Stepping away from the strange veil of dim lights, mute color, and humming sounds, I recall walking along the riverbank away from the Market. And it was then that I saw her. She stood in the river, motionless with a mouth agape as though she were about to scream at some disjointed horror I could not see. And still, I recognized her immediately and I did my best to collect myself. The blue-eyed woman was staring into my soul. Her glazed eyes were like fogged mirrors and even in this visage of death, I saw only the woman I buried in the month of spring. I needed her and I needed to go to her in the river. There she was — the only answer I needed from this damned Market. And even as I write, as foolish as it might sound to the poor soul who reads this account, I believed one of these vendors had sent me my wife! If they were to do fabulous and wonderful things and answer prayers, dreams, wishes, and nightmares, why could they not bring her back to me?

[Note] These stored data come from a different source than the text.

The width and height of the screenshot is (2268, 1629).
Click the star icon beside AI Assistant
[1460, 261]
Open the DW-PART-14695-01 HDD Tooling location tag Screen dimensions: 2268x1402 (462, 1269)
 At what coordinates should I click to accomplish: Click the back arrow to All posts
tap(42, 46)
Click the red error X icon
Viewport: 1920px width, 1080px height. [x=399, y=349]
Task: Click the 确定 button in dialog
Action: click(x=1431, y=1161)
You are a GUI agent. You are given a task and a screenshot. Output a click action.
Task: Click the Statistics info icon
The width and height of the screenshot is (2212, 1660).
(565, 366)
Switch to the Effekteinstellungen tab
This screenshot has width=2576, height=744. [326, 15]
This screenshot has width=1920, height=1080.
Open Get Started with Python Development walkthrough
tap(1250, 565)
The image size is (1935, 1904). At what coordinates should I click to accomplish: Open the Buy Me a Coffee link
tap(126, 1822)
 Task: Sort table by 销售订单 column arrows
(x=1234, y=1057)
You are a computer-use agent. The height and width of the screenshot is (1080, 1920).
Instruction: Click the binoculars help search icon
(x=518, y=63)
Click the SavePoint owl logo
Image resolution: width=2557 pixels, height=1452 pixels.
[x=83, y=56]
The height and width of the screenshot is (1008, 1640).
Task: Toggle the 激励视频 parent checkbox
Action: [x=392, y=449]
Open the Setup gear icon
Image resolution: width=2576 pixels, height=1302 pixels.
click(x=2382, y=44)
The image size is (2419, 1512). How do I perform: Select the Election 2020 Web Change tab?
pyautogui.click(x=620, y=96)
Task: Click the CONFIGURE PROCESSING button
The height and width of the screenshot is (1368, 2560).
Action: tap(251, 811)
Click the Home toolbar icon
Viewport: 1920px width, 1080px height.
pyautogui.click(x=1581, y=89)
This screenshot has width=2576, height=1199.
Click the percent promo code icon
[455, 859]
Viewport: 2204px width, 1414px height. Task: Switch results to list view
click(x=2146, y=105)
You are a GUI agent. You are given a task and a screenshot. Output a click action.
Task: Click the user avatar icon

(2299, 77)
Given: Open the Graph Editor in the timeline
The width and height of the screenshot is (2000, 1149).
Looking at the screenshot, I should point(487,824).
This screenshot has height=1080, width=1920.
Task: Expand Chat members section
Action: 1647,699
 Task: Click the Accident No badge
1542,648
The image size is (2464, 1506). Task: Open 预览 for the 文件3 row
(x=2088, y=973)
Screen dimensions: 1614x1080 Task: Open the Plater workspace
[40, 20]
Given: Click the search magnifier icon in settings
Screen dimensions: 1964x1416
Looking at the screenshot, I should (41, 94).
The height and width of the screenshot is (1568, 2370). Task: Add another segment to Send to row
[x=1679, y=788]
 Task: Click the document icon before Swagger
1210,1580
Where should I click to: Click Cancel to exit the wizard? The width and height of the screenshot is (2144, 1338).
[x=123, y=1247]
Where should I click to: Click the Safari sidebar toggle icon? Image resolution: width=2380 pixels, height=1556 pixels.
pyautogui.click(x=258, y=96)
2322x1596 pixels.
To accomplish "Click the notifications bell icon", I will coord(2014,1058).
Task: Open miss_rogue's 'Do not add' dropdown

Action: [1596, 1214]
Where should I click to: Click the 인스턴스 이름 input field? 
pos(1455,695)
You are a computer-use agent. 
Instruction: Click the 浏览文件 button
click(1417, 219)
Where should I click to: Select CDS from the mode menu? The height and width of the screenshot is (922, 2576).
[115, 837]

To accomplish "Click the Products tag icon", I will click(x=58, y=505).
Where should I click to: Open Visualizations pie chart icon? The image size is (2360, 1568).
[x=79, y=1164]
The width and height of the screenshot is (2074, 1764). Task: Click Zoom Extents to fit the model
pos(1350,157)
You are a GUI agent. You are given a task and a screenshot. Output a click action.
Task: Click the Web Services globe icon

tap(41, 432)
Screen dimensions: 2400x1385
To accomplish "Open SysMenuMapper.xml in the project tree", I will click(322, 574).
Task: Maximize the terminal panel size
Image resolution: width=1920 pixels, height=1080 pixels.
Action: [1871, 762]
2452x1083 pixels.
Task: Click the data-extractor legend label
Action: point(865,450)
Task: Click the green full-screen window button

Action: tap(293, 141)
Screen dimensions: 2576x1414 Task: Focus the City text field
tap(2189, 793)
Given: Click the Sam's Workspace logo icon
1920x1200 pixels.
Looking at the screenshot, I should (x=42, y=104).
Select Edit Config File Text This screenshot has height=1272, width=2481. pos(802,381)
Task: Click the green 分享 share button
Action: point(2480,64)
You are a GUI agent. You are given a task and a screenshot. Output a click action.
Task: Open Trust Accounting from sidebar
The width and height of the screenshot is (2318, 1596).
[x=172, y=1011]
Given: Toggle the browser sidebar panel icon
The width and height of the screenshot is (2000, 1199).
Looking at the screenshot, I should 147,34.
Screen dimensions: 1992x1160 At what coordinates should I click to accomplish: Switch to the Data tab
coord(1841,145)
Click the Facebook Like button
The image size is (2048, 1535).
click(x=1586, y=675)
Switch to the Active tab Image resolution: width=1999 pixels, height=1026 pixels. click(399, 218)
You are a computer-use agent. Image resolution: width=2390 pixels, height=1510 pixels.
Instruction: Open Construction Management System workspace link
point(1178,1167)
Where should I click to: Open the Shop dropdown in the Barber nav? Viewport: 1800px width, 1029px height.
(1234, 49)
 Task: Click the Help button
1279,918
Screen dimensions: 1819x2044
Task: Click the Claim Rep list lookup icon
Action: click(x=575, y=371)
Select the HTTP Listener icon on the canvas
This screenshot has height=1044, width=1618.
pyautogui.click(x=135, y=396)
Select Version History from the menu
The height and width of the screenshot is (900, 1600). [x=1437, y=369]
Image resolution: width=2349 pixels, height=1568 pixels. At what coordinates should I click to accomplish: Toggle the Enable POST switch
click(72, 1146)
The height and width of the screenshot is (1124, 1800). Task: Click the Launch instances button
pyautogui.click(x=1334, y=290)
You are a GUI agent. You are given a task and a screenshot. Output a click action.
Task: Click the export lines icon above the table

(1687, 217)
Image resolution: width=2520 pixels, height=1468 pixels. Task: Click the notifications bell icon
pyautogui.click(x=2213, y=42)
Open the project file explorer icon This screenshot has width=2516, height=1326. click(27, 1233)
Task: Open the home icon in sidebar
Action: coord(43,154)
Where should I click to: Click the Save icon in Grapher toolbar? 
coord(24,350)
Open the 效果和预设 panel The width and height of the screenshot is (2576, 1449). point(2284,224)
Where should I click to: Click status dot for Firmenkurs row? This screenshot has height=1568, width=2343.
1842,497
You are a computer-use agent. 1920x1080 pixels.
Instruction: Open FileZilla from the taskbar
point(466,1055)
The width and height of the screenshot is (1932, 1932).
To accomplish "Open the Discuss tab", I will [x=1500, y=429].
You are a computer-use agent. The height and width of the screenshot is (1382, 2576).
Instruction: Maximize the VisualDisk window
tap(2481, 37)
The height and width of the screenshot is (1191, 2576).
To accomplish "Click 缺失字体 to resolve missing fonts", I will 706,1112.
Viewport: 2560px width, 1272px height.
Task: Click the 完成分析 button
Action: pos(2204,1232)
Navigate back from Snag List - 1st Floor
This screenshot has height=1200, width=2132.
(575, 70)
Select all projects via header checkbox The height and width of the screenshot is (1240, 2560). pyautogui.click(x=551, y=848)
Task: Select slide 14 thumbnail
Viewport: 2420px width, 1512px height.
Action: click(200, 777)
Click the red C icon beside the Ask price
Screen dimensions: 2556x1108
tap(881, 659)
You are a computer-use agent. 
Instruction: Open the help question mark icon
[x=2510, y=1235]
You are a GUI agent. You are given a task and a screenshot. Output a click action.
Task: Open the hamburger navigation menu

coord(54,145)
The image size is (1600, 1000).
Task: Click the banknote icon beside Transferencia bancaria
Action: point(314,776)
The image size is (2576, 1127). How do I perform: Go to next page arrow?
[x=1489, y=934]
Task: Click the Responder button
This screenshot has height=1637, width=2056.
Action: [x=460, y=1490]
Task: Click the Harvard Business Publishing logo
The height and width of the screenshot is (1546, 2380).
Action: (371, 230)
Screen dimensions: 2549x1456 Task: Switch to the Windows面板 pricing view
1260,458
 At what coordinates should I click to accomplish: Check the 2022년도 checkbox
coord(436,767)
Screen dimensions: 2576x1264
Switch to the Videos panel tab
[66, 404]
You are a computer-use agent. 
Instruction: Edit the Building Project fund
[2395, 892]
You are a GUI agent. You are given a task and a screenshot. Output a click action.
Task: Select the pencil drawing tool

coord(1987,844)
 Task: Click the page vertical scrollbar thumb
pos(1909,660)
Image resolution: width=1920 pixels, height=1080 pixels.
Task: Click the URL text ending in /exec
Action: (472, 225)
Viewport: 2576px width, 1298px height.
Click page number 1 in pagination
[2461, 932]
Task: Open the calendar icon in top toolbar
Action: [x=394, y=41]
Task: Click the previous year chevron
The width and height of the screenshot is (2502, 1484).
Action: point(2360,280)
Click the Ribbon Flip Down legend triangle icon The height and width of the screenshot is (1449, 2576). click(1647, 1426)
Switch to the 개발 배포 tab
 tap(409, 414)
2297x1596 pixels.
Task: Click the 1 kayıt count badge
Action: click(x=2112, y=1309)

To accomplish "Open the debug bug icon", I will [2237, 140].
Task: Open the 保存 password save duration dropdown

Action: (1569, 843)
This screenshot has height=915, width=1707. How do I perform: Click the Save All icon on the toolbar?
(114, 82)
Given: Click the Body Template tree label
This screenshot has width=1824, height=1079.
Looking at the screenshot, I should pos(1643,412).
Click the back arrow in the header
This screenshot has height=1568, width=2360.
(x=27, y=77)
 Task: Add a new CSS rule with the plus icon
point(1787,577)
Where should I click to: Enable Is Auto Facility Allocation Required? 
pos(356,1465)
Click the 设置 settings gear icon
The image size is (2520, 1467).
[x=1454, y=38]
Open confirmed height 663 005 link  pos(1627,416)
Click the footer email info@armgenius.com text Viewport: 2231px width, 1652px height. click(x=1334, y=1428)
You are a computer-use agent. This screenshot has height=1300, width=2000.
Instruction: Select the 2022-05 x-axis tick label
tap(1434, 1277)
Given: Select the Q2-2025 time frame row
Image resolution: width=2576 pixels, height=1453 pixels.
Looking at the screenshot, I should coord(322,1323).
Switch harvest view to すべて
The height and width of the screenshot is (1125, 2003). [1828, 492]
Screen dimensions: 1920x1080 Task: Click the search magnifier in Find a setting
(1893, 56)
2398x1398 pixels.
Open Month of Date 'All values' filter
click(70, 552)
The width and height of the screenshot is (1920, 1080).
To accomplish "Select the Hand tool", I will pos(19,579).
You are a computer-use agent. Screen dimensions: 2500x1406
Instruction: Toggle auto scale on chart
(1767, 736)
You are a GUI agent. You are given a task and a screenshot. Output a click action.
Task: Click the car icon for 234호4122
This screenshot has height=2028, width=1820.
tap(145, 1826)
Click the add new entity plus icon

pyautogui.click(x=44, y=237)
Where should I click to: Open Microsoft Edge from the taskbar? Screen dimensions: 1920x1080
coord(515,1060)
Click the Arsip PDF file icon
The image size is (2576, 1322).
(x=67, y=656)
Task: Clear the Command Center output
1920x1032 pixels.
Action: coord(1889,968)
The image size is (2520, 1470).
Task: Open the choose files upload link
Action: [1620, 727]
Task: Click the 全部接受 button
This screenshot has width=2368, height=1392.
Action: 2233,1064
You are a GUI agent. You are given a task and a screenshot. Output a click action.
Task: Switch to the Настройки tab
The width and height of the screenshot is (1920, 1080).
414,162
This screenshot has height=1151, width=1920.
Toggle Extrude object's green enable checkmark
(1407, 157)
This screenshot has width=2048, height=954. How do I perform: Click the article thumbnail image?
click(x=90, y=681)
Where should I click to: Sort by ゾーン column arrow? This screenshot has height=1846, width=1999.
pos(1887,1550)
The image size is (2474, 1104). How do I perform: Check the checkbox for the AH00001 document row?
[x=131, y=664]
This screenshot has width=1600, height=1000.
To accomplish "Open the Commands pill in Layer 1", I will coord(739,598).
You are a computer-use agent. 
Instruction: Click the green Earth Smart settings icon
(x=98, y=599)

"…You would do well to stay here." I will never forget those words and they pain me to write. It was the first and last time I would speak with one of the beings of the Market. I turned to see a young person dressed in the same array of muted colors and mismatched patterns that the other performers wore. The Autumn Child seemed to grin as he went on, "Do you know who that woman is?"
"She is my wife." —Yes, this is what I said as though the performer should have known.
"She is the Portrait of Mourning. She is both Mother and Wife. You would sacrifice your sadness tonight to embrace your wife a final time but the river that made your town prosper a century ago would be your resting place. I call her Lovely… She is most Lovely when she screams."
I could not bring myself to look away from the woman as she turned away from us with a broken sob. Even with our distance separating us, I could feel the pressure exerting from her. It was then I realized that where the woman stood, the river did not flow. It stopped and seemed to move around her as to avoid her.
"Where did she come from…? Why does she look like my dead Abigaile?"
"We always called her The Howling Mother. She looks like your dead wife Abigaile. She looks like Mr. Craft’s dead mother. She looks like the Mayor Harden’s dead daughter. Some call her The Banshee… and I heard her once called The Weeping Woman. She collects the threads of the dearly departed and keeps those connections by drowning their living relatives. I do not doubt her staying here for now. This will be her place. After all, so many died. And I am sure there are even more dead children who will need a mother. In our ways, she is providing a merciful service… she is bringing loved ones together again." With that, the performer made a sound that reminded me of laughter and turned to walk back up the riverbank to rejoin the others at the Market.
When I looked back to the woman, she was no longer there. It is difficult to write about the walk home as I do not remember how I ended up in my bed that morning. My sleepless nights are now filled with the screams of Abigaile as the sickness consumed her over and over in every nightmare. Even though the Market has gone and many summers have passed… many people in the town tell me they hear the Howling Mother screaming in the dead of the darkest nights. People disappear nowadays and many townspeople say it is because the Howling Mother takes them away.
I never go to the river anymore. I do not remember anything else of the night the Market came. I do not remember the trade I made that night to the one who told me not to approach the woman. I only know that Abigaile still screams every night in my dreams and I know one night when the moon is new and the night sky is black, I will go to that river and never return. It is a promise I made that I do not remember and one my soul is bound to keep.”